Total sum of all the items in the questionnaire gives the score.
1R, 2, 3, 4R, 5, 6R, 7, 8, 9, 10, 11, 12, 13, 14, 15, 16, 17, 18.
Interpretation of various Scales used in this research paper:
Interpretation of Perceived Stress Scale
Individual scores on the PSS can range from 0 to 40 with higher scores indicating higher perceived stress.
Scores ranging from 0-13 would be considered low stress.
Scores ranging from 14-26 would be considered moderate stress.
Scores ranging from 27-40 would be considered high perceived stress.
Reliability: alpha = .78
Validity: Correlates in a predicted way with other measure of stress
PSS-14 scores are obtained by reversing the scores on the seven positive items, e.g., 0=4, 1=3, 2=2, etc., and then summing across all 14 items.
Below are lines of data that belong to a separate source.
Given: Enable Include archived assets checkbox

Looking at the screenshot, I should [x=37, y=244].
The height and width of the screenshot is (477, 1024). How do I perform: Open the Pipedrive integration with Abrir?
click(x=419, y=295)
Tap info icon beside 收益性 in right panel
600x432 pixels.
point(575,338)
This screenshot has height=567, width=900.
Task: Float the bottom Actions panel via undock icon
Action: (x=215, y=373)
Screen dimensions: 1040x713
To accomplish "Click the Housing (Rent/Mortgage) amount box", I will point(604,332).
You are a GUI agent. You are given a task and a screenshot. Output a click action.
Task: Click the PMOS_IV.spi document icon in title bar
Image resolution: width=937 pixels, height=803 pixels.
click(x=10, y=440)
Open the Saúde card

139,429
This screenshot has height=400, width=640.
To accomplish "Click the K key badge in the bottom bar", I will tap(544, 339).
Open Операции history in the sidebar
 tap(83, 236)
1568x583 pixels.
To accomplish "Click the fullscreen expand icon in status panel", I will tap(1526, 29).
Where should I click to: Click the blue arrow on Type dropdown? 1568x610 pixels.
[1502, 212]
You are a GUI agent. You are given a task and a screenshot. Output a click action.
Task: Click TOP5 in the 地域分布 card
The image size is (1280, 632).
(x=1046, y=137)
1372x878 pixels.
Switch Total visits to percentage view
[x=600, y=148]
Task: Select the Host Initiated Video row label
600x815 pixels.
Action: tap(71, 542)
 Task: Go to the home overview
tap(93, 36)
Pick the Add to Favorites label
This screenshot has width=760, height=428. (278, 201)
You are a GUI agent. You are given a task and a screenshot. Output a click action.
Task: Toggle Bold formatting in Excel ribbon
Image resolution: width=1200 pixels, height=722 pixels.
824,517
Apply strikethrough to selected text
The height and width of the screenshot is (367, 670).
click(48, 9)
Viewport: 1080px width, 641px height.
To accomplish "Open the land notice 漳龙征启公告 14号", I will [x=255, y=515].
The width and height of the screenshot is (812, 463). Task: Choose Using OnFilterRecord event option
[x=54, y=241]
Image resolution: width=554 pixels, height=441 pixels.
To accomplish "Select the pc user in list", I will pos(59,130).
Items 4, 5, 6, 7, 9, 10, and 13 are the positively stated items.
Interpretation of Beck Anxiety Inventory-(21 items)
Score ranging from 0 – 21 indicates very low anxiety.
Score ranging from 22 – 35 indicates moderate anxiety.
Score ranging from 36 and above indicates high anxiety.
Interpretation of Beck Depression Inventory-(21 items)
Score ranging from 0 – 10 indicates normal range.
Score ranging from 10 – 16 indicates mild mood disturbance.
Score ranging from 17 – 20 indicates Borderline clinical depression.
Score ranging from 21 – 30 indicates Moderate depression.
Score ranging from 31– 40 indicates severe depression.
Score ranging from 40 – above indicates extreme depression.
Interpretation of State trait Anxiety Inventory
Range of scores for each subtest is 20-80, the higher score indicates greater anxiety. A cut point of 39-40 has been suggested to detect clinically significant symptoms for the S-Anxiety scale; average score range: 26-46, however other studies have suggested a higher cut score of 54-55 for older adults.